> Instruções:
Reescreva todos os registros trocando "coordinates" por "position" e mantendo o restante igual.

> Dados fornecidos:

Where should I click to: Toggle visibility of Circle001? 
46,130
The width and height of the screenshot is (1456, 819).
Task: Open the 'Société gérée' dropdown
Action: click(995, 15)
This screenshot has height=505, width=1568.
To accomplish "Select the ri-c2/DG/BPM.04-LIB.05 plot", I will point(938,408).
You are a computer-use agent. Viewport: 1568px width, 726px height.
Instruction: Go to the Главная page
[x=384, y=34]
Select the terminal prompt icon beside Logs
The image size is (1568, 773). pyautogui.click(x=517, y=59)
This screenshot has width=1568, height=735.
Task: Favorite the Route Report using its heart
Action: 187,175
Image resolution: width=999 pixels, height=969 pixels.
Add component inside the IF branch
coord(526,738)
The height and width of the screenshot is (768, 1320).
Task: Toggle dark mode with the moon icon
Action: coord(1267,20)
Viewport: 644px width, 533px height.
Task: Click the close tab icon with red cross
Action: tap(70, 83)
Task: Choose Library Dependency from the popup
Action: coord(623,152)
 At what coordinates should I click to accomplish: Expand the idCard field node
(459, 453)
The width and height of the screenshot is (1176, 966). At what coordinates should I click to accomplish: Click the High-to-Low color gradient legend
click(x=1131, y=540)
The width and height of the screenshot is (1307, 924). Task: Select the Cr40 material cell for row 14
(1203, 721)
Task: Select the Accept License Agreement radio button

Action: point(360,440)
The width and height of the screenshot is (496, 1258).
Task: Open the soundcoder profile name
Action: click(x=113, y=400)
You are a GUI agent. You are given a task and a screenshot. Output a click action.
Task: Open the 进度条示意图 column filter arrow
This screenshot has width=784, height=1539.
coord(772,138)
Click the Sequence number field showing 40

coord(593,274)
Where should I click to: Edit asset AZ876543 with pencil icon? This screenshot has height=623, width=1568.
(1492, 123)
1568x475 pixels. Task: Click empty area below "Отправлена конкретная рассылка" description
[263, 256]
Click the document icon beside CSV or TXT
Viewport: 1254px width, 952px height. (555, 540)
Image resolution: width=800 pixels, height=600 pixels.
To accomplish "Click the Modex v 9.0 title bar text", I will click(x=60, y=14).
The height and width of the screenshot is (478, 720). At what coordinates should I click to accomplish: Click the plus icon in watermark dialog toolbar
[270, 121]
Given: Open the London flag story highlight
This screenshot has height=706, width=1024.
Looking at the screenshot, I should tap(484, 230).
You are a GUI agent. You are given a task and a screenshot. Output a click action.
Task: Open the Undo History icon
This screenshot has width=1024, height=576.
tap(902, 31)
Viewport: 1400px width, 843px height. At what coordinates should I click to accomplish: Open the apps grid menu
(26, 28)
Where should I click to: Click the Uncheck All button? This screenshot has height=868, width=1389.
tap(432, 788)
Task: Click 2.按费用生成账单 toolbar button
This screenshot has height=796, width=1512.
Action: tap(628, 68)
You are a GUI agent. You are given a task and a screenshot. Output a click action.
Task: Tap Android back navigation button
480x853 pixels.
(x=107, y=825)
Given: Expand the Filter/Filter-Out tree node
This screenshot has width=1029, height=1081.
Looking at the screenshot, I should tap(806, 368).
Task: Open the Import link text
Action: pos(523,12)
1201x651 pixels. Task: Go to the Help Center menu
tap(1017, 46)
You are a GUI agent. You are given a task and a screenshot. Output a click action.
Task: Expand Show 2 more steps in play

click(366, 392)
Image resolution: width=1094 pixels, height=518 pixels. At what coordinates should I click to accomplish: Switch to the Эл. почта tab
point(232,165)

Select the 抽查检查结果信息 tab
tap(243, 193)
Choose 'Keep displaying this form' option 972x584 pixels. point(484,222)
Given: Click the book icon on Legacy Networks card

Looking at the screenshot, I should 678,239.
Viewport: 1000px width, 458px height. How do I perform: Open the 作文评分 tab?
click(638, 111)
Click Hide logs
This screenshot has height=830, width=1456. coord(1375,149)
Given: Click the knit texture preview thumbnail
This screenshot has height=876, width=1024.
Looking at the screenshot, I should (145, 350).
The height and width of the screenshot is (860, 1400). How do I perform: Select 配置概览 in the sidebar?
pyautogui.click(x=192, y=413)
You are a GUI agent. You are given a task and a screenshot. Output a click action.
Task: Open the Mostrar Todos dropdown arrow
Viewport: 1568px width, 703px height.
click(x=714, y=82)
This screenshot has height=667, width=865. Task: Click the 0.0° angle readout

> Resposta do exercício:
Where should I click to: Toggle visibility of Circle001? 
46,130
The width and height of the screenshot is (1456, 819).
Task: Open the 'Société gérée' dropdown
Action: click(995, 15)
This screenshot has height=505, width=1568.
To accomplish "Select the ri-c2/DG/BPM.04-LIB.05 plot", I will point(938,408).
You are a computer-use agent. Viewport: 1568px width, 726px height.
Instruction: Go to the Главная page
[x=384, y=34]
Select the terminal prompt icon beside Logs
The image size is (1568, 773). pyautogui.click(x=517, y=59)
This screenshot has width=1568, height=735.
Task: Favorite the Route Report using its heart
Action: 187,175
Image resolution: width=999 pixels, height=969 pixels.
Add component inside the IF branch
coord(526,738)
The height and width of the screenshot is (768, 1320).
Task: Toggle dark mode with the moon icon
Action: coord(1267,20)
Viewport: 644px width, 533px height.
Task: Click the close tab icon with red cross
Action: tap(70, 83)
Task: Choose Library Dependency from the popup
Action: coord(623,152)
 At what position should I click to accomplish: Expand the idCard field node
(459, 453)
The width and height of the screenshot is (1176, 966). At what position should I click to accomplish: Click the High-to-Low color gradient legend
click(x=1131, y=540)
The width and height of the screenshot is (1307, 924). Task: Select the Cr40 material cell for row 14
(1203, 721)
Task: Select the Accept License Agreement radio button

Action: point(360,440)
The width and height of the screenshot is (496, 1258).
Task: Open the soundcoder profile name
Action: click(x=113, y=400)
You are a GUI agent. You are given a task and a screenshot. Output a click action.
Task: Open the 进度条示意图 column filter arrow
This screenshot has width=784, height=1539.
coord(772,138)
Click the Sequence number field showing 40

coord(593,274)
Where should I click to: Edit asset AZ876543 with pencil icon? This screenshot has height=623, width=1568.
(1492, 123)
1568x475 pixels. Task: Click empty area below "Отправлена конкретная рассылка" description
[263, 256]
Click the document icon beside CSV or TXT
Viewport: 1254px width, 952px height. (555, 540)
Image resolution: width=800 pixels, height=600 pixels.
To accomplish "Click the Modex v 9.0 title bar text", I will click(x=60, y=14).
The height and width of the screenshot is (478, 720). At what position should I click to accomplish: Click the plus icon in watermark dialog toolbar
[270, 121]
Given: Open the London flag story highlight
This screenshot has height=706, width=1024.
Looking at the screenshot, I should tap(484, 230).
You are a GUI agent. You are given a task and a screenshot. Output a click action.
Task: Open the Undo History icon
This screenshot has width=1024, height=576.
tap(902, 31)
Viewport: 1400px width, 843px height. At what position should I click to accomplish: Open the apps grid menu
(26, 28)
Where should I click to: Click the Uncheck All button? This screenshot has height=868, width=1389.
tap(432, 788)
Task: Click 2.按费用生成账单 toolbar button
This screenshot has height=796, width=1512.
Action: tap(628, 68)
You are a GUI agent. You are given a task and a screenshot. Output a click action.
Task: Tap Android back navigation button
480x853 pixels.
(x=107, y=825)
Given: Expand the Filter/Filter-Out tree node
This screenshot has width=1029, height=1081.
Looking at the screenshot, I should tap(806, 368).
Task: Open the Import link text
Action: pos(523,12)
1201x651 pixels. Task: Go to the Help Center menu
tap(1017, 46)
You are a GUI agent. You are given a task and a screenshot. Output a click action.
Task: Expand Show 2 more steps in play

click(366, 392)
Image resolution: width=1094 pixels, height=518 pixels. At what position should I click to accomplish: Switch to the Эл. почта tab
point(232,165)

Select the 抽查检查结果信息 tab
tap(243, 193)
Choose 'Keep displaying this form' option 972x584 pixels. point(484,222)
Given: Click the book icon on Legacy Networks card

Looking at the screenshot, I should 678,239.
Viewport: 1000px width, 458px height. How do I perform: Open the 作文评分 tab?
click(638, 111)
Click Hide logs
This screenshot has height=830, width=1456. coord(1375,149)
Given: Click the knit texture preview thumbnail
This screenshot has height=876, width=1024.
Looking at the screenshot, I should (145, 350).
The height and width of the screenshot is (860, 1400). How do I perform: Select 配置概览 in the sidebar?
pyautogui.click(x=192, y=413)
You are a GUI agent. You are given a task and a screenshot. Output a click action.
Task: Open the Mostrar Todos dropdown arrow
Viewport: 1568px width, 703px height.
click(x=714, y=82)
This screenshot has height=667, width=865. Task: Click the 0.0° angle readout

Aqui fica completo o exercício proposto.